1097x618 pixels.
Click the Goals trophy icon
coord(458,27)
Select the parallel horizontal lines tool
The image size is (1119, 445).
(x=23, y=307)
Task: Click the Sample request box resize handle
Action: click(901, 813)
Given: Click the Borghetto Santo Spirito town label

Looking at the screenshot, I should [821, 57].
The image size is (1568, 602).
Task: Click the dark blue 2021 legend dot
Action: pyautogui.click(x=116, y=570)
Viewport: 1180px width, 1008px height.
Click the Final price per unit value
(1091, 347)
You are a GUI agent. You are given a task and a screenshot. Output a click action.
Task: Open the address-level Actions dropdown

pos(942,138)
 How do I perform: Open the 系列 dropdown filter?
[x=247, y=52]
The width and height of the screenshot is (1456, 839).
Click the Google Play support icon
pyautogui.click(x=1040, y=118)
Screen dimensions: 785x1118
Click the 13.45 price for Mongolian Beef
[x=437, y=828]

▬▬▬

Problem: Please copy exactly, and only, the lines from the line containing "The width and" through the last line of the records, with both ends included.

Your response:
The width and height of the screenshot is (1456, 839).
Click the Google Play support icon
pyautogui.click(x=1040, y=118)
Screen dimensions: 785x1118
Click the 13.45 price for Mongolian Beef
[x=437, y=828]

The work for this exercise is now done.